-- start of RECORDS SHOWN --

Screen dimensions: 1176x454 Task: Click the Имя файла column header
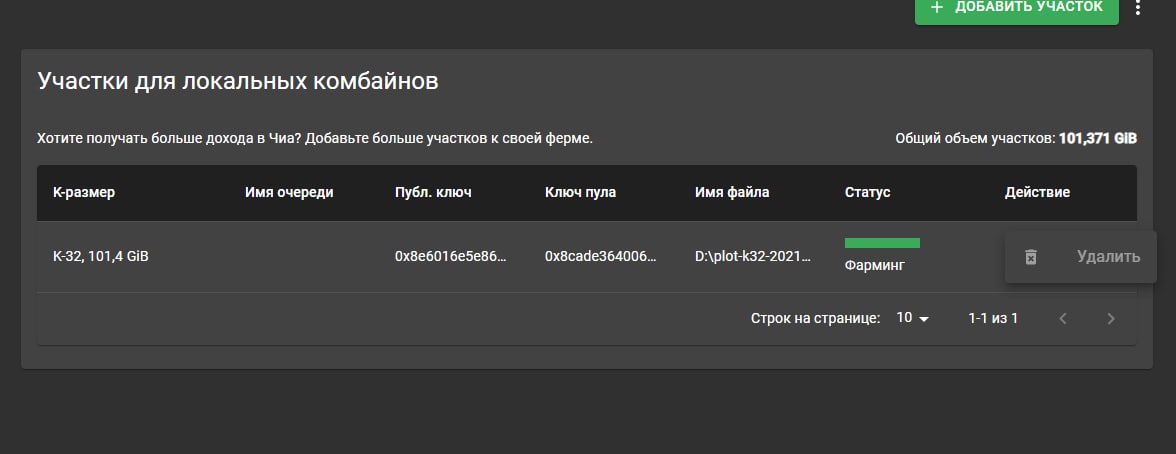732,192
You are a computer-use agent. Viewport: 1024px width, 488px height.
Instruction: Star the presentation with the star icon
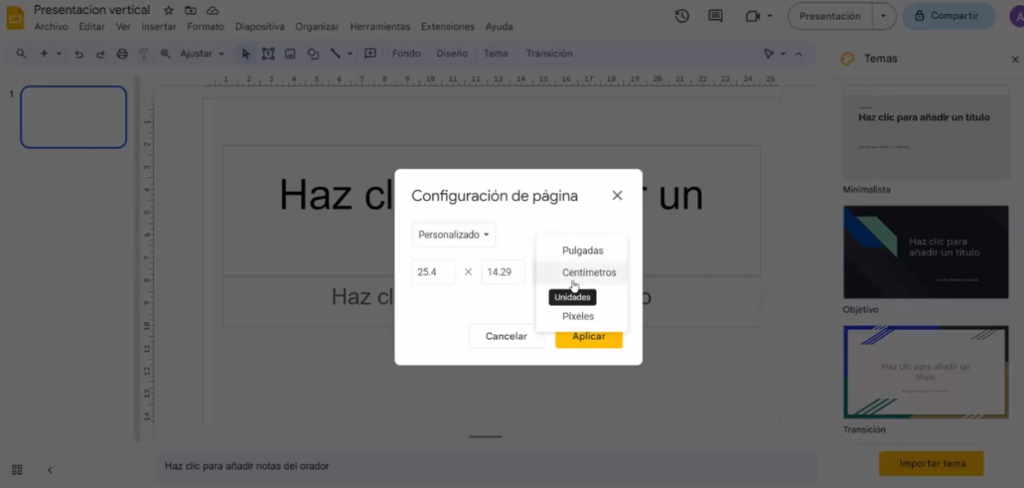(x=168, y=10)
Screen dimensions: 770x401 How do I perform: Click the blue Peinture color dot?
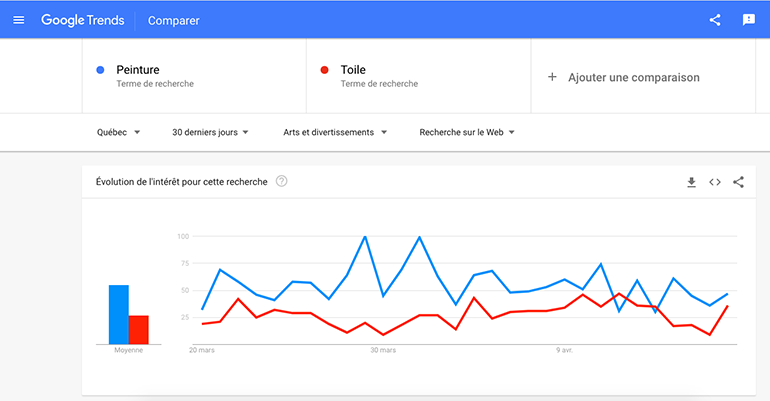tap(100, 70)
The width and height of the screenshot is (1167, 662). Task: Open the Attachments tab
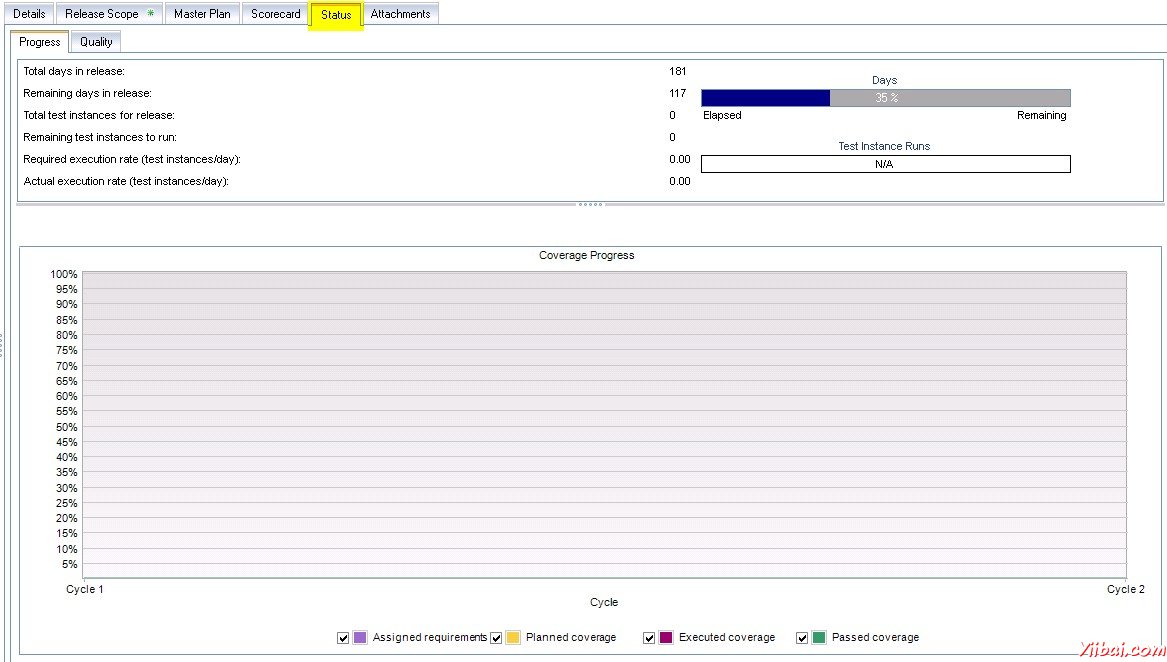(x=400, y=14)
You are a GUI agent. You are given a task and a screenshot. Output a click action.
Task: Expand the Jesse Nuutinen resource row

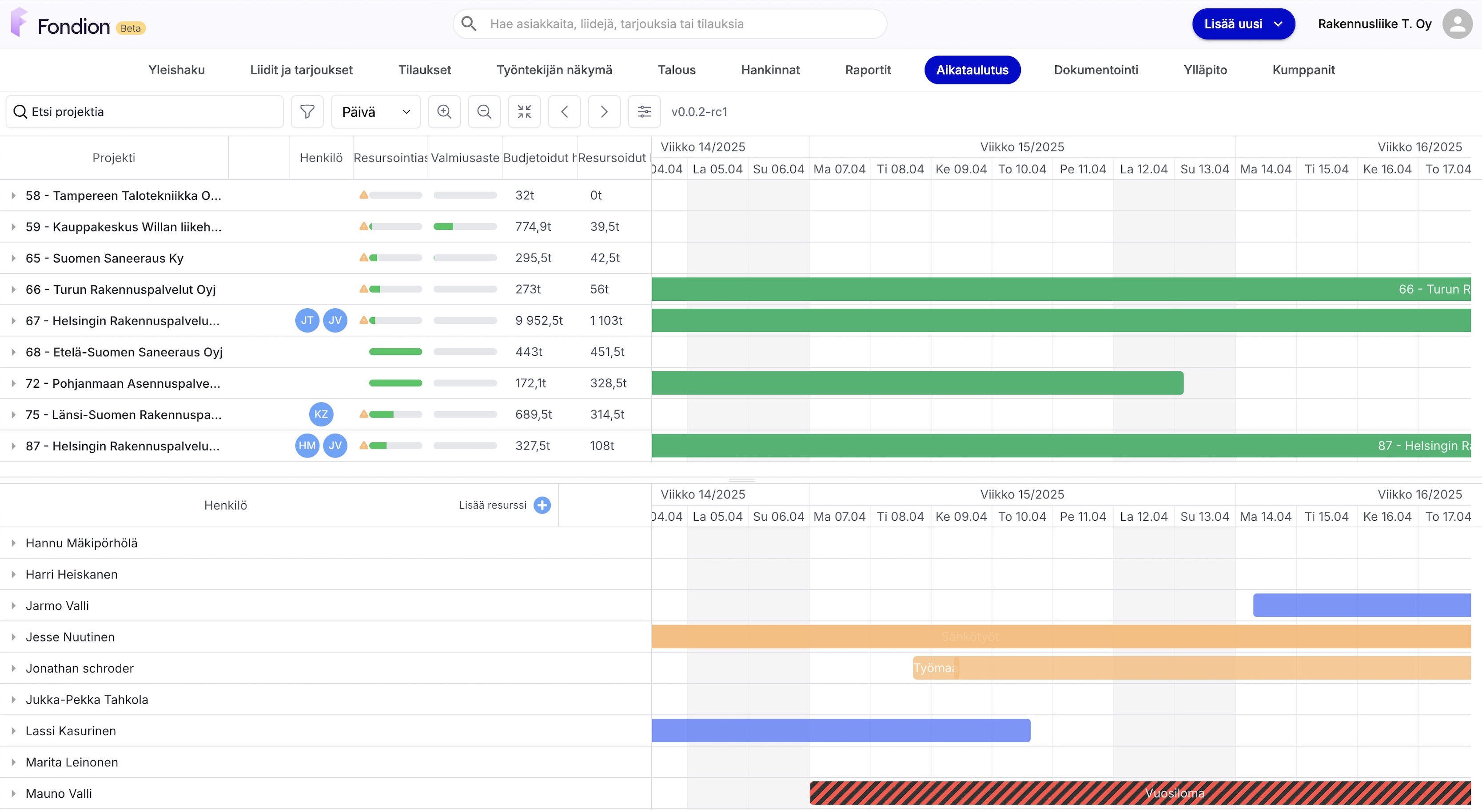13,637
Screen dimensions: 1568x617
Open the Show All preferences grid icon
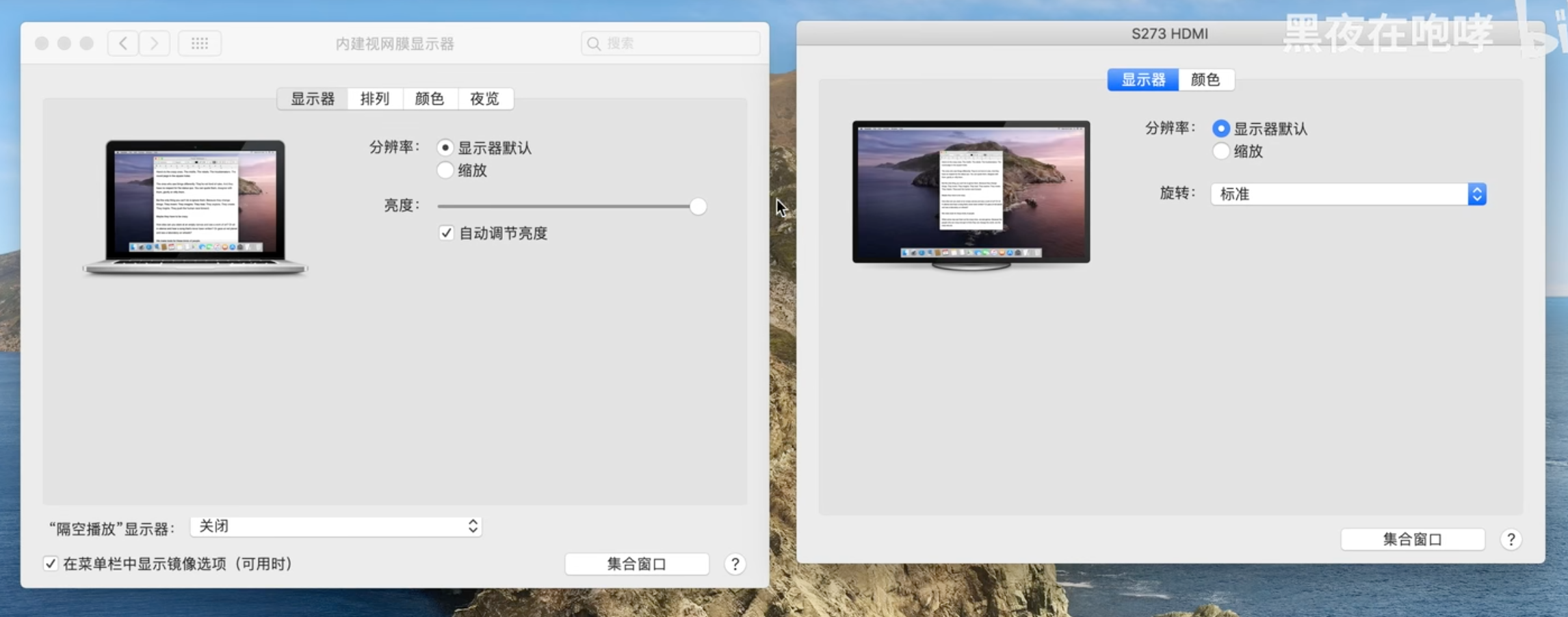pos(199,42)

-- end of RECORDS SHOWN --

WRITTEN TASK >> Copy out all the lines above word for word, omitting the pictures.

RESULT >>
Screen dimensions: 1176x454 Task: Click the Имя файла column header
732,192
You are a computer-use agent. Viewport: 1024px width, 488px height.
Instruction: Star the presentation with the star icon
(x=168, y=10)
Screen dimensions: 770x401 How do I perform: Click the blue Peinture color dot?
tap(100, 70)
The width and height of the screenshot is (1167, 662). Task: Open the Attachments tab
(x=400, y=14)
You are a GUI agent. You are given a task and a screenshot. Output a click action.
Task: Expand the Jesse Nuutinen resource row

13,637
Screen dimensions: 1568x617
Open the Show All preferences grid icon
pos(199,42)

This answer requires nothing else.